WORK REQUEST:
Go through the records below and copy out every line that contains the word "Task".

=== Section Start ===

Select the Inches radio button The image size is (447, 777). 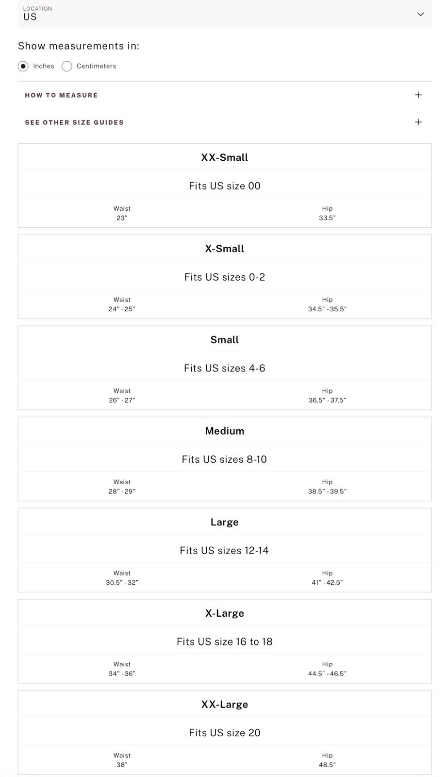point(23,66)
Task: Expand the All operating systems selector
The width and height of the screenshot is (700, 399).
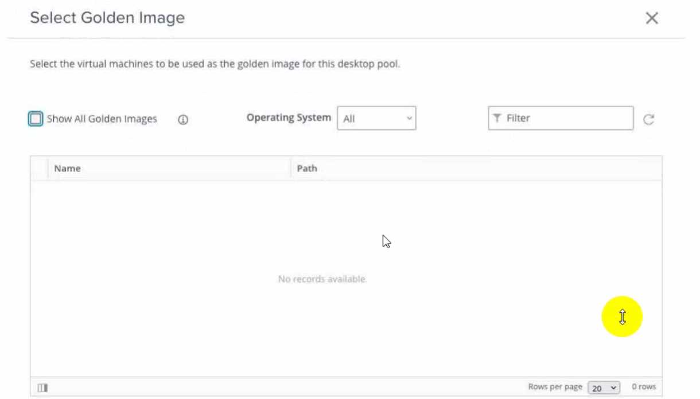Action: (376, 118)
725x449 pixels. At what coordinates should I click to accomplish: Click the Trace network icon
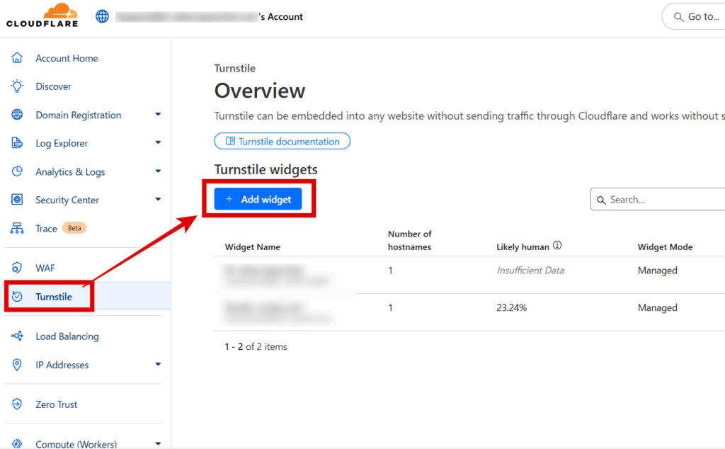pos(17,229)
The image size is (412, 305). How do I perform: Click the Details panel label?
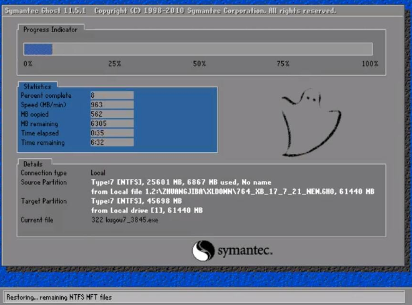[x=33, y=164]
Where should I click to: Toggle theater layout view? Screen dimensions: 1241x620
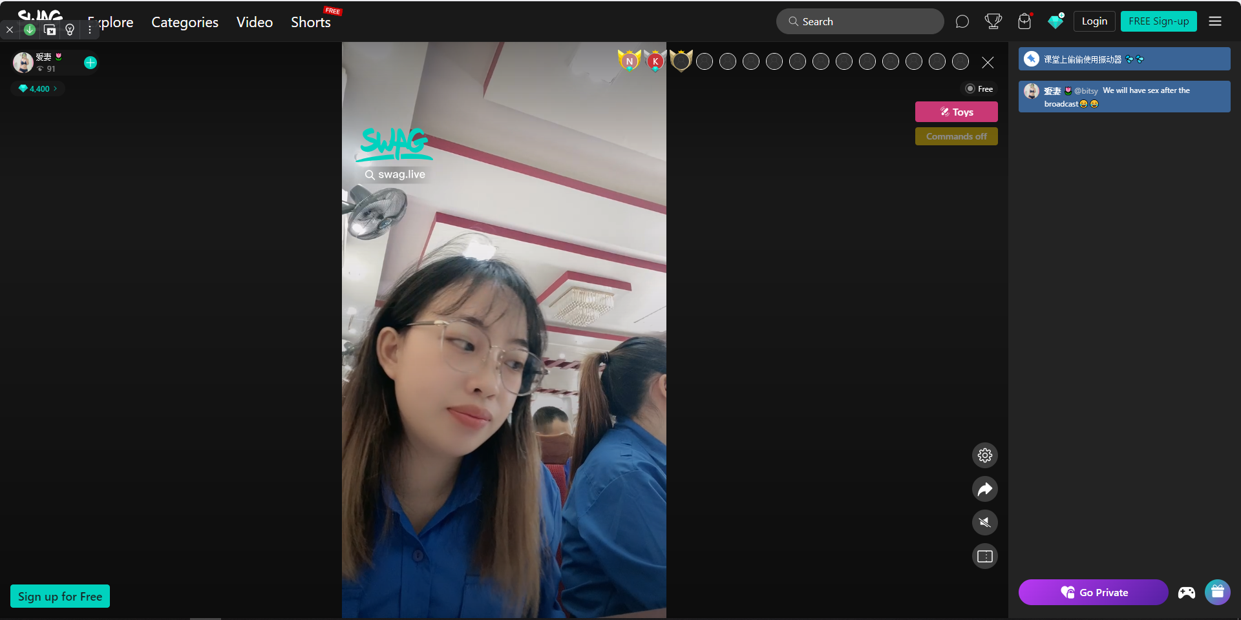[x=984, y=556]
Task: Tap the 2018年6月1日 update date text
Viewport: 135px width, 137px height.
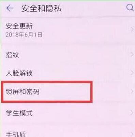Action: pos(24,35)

=== Section End ===

SOLUTION TO THE EXERCISE:
Task: Expand the All operating systems selector
Task: Tap the 2018年6月1日 update date text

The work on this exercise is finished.